DWAI organizes one day training on sign language with health workers, deaf women to bridge communication gap in hospitals, call on FG, private sectors to integrate Sign Language in schools of Nursing, Medicine, organizations


By Joy Odor

It has become worrisome that health workers and practitioners are not able to communicate or understand Sign Language to treat deaf women who come to hospital’s to access health services when they are pregnant or in childbirth.

To this end, the Deaf Women Aloud Initiative (DWAI) has organized a one day Training and Capacity Building for Health Workers and Deaf Women on the Usage of Glossary for Sexual Reproductive Health in Nigeria Sign Language to address the communication gap between them in accessing health services in hospital’s across the country.

The capacity building is also to bring the health professionals and deaf women together to learn how to treat each other in hospital, their challenges and solutions to the communication gap.

The Executive Director, Deaf Women Aloud Initiative (DWAI), Mrs. Helen Beyioku-Alase in an interview with reportcircle shortly after the end of the training and capacity building for health workers in Abuja on Friday said the training will be able to change the health workers attitude towards deaf women and the right percipetive on how to treat the deaf people.

“The capacity building with help to  bridge the gap between the health practitioners and deaf people which they would be able to access health services.

“The capacity building would also help in the implementation of deaf policy on health issues, so by training the health practitioners, they would go back to their health institutions and teach others the basis sign language, attitude approach and how to break the communication gap.

“We  are happy so see that most of the health workers participated in the sign language leaning today and we know only one day training would not be enough but this is a starting point.

“We will continue to engage the health practitioners in Sign Language awareness, advocacies for our own good and better relationship and in policy implementarion because without the deaf policy is just like a loos battle, we will not relent until we are there” she stated.

Mrs Helen appealed to Government to make it a Must not a Choice that the disability policy should be documented in hospital’s, give access health services to the deaf women, saying if the women are not able to access healthcare, the policy is just a wasted effort.

“We are also beging the Federal ministry of health to look into it to make it compulsory that all hospitals to have health policy for people living with Disability, especially the deaf women.

“My word to doctor in hospital’s is that they should be patient to deaf people, l know is not easy because of sign language communication gap and their inpatient to attend to deaf people. If they can learn simply sign, it would be a win win while deaf women should also be patient when explaining their case to health workers, knowing they cannot understand you without the interpreter around” she said.

In his contribution, the Senior Registra Ear Nose and Throat Department, National Hospital, Abuja, Dr Omezikam Mbanaso described the one day training and capacity building for health workers and deaf women on the usage of glossary for sexual reproductive health in Nigeria Sign Language as useful and timely, adding that it has created a close gap between the health practitioner and the deaf women.
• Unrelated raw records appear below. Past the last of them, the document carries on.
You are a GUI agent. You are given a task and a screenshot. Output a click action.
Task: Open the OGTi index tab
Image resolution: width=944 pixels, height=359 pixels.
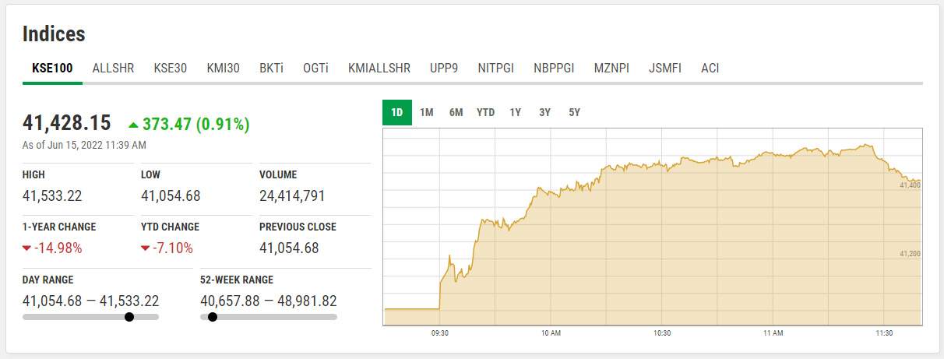pyautogui.click(x=315, y=68)
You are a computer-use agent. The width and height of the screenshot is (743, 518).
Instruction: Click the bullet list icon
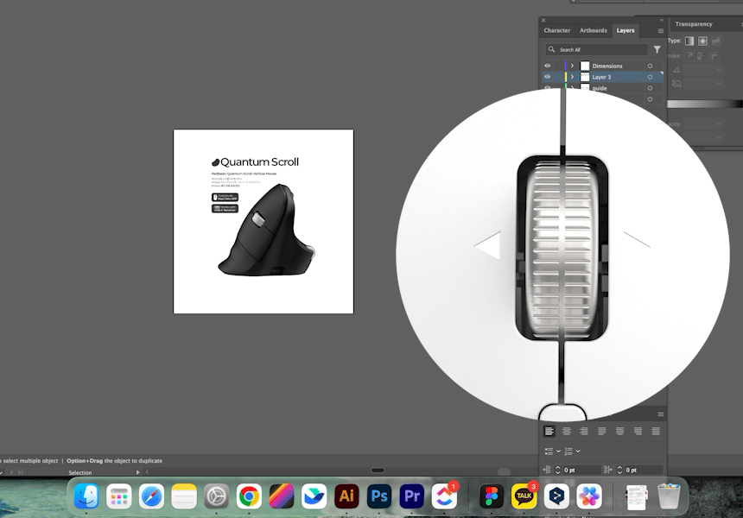coord(549,452)
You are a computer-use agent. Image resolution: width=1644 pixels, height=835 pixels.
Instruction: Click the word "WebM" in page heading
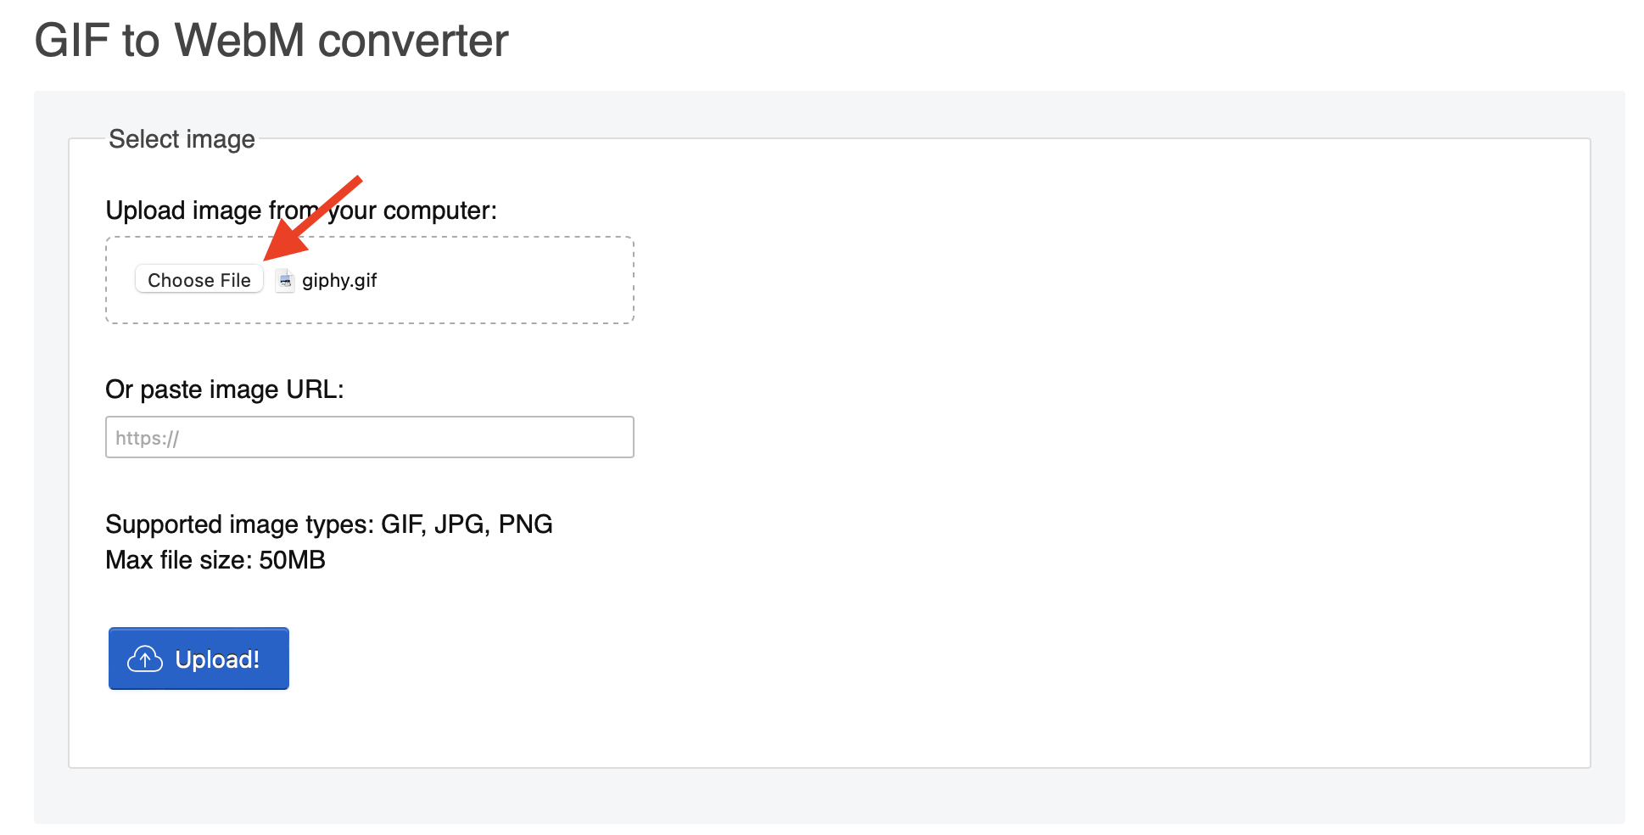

According to him, the training has helped to understand better, the needs of the deaf women in communication difficult they express when they come to hospital to access health services and how the health practitioners should improve in helping them to have access to healthcare without negligence.

“The training has also exposed us the health practitioner on how to improve in modifying our hospital systems of operation to accommodate the dear women and made them feel welcomed rather than showing sign of pit or sigmatization to make them feel dejected or rejected.

“We have been able to be eqiuped with the need  to understanding Sign Language even if an interpreter is not around, we the doctor’s can be able to understand their language and communicate with the deaf women for better health treatment.

“It is necessary for hospitals both private and government to provide sign directions or indicators for people living with disabilities to help them navigate their way when they come to access health services to avoid embarrassment and fight.

Also Speaking, a health workers, Ms. lke Stalla lamented that the challenges faced by deaf women and other disabled persons when they come to access health services in hospital’s are interpretation for a doctor to diagnose properly.

According to her, it has become imperative for government at all levels and private sectors to employ interpreter in their organizations to aid the deaf people in every ramifications, noting that by doing so, it would be easy to break the communication gap existed, to turn around the sigmatization.

She hammered that there is the need for government and private hospitals to train their health workers and practitioners in Sign Language right from the basis to make the hospital work comfortable for both.

“When communication are both ways, the doctors cannot misdiagnose due to lack of understanding the sign while the deaf patient will explain their health condition with full confidence”she stated.

Ms Stalla was of the opinion that if the Sign Language can be inculcate or integrate in schools of nursing, colleges of medicine and every areas that has to do with health to learn it from the basis like vocational skills was introduced, by the time the came out of school, the health practitioners should be able to communicate with every form of disability and would reduce and eliminates the difficult communication gap being witness now.